I’d just gotten done with a short lecture on how although Lake Michigan wasn’t the ocean exactly, it was still a questionable environment, and although it had no sharks other prehistoric shit did live in it, like Sturgeons.
These Sturgeons, I informed my captive audience, had been known to attack humans, and although it was usually small children and babies that were pulled from the shallows to their deep and no doubt gruesomely prolonged watery deaths, the occasional adult male had also been known to fall prey to the ugly beast. They never eat women, I said pointedly, they don’t like the tits. I said this cause there no women on board and none of the guys that were, liked tits either. They nodded in agreement with the fish.
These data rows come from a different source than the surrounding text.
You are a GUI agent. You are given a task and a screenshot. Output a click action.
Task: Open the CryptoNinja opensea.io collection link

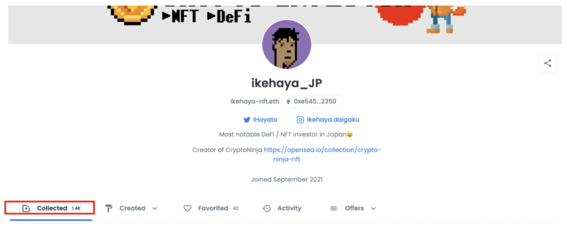(322, 154)
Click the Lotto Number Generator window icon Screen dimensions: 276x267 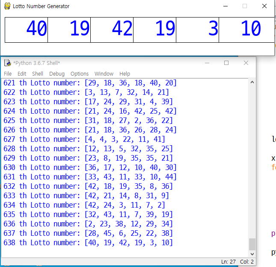tap(7, 6)
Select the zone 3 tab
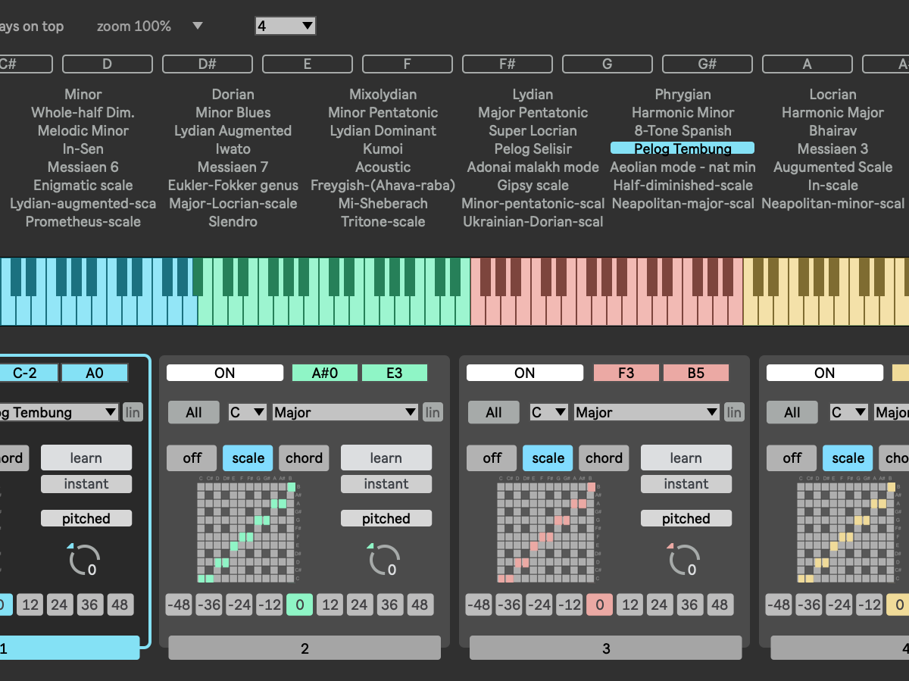Screen dimensions: 909x681 [605, 648]
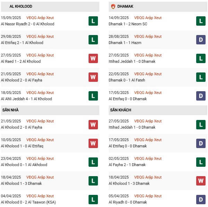
Task: Open the Dhamak 0 - 1 Al Fateh result
Action: pyautogui.click(x=127, y=80)
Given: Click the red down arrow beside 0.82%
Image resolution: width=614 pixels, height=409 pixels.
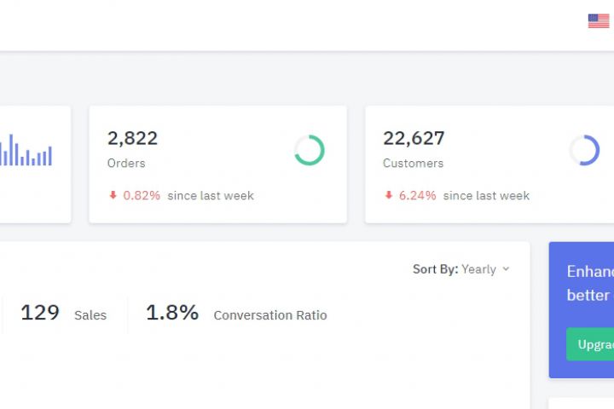Looking at the screenshot, I should click(113, 195).
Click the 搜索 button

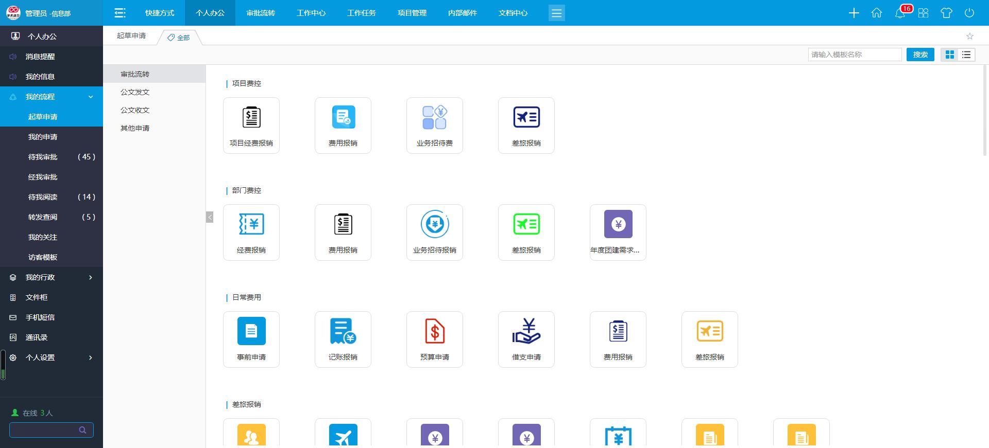[920, 55]
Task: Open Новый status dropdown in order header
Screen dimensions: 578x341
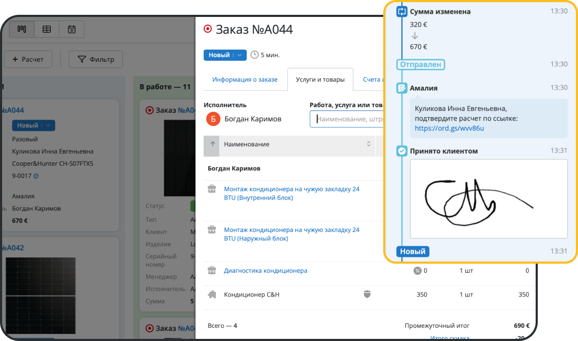Action: 239,55
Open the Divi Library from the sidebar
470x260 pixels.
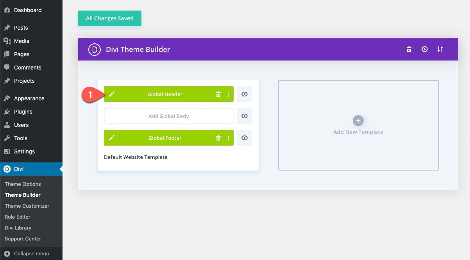17,228
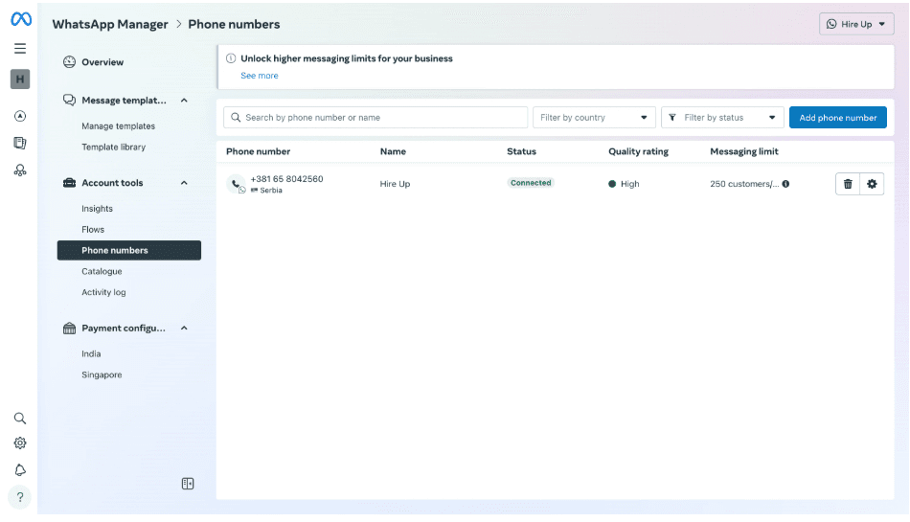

Shane was stoned, making him vulnerable and paranoid, and had pulled his feet from the water and retreated to the cockpit. The subsequent flattery he directed at me served to deflect and change the subject. I went along with it.
“Well actually I always look good,” I responded, “It’s just that the awareness that I am probably the most fundamentally and in all ways, spiritually, physically and mentally, beautiful human being that you could ever to dream of coming across in your life is a concept so complex and overwhelming that to even ponder the possibility of its factuality would set in motion a domino effect of cause and effect so staggering that it couldn’t help but utterly undermine the fragile house of cards of thought and belief without which you would hardly be able to face the break of day. An all consuming and chaotic whirlwind of doubt and confusion would so undermine even your most basic human functioning you would be left bedridden and stewing in your own filth. Fact,” I added.
“WTF?” said Jim.
I usually didn’t rant like that but I was drunk. I was also annoyed by the queens on board and decided to jump into the water for a swim. Before I got wet though I performed a take-back, a take-back was when you said something you’d like erased so you just pretend you didn’t say it by saying something completely contrary. It was a trick I got from my sister who frequently spoke out of turn.
“I said, if I may repeat myself, thanks man it’s probably the new Ray-Bans” and with that I slipped over the side.
The boat still wasn’t moving but Jim turned it into whatever wind there was, (sloughing the sails), and dived in also. The other three stayed aboard, Steve, Jeff, and Shane, fearing the Sturgeon’s bite I suspect.
I paddled away from the boat and floated on the surface of the warm water. The sky overhead was as blue and cloudless as it had been for the last month or so? It’d been a great summer for outdoor activities and wildfires.
I’d kicked my way a good distance from the boat, I could see Jim scrubbing at the hull, and the heads and arms of the others lounging aboard.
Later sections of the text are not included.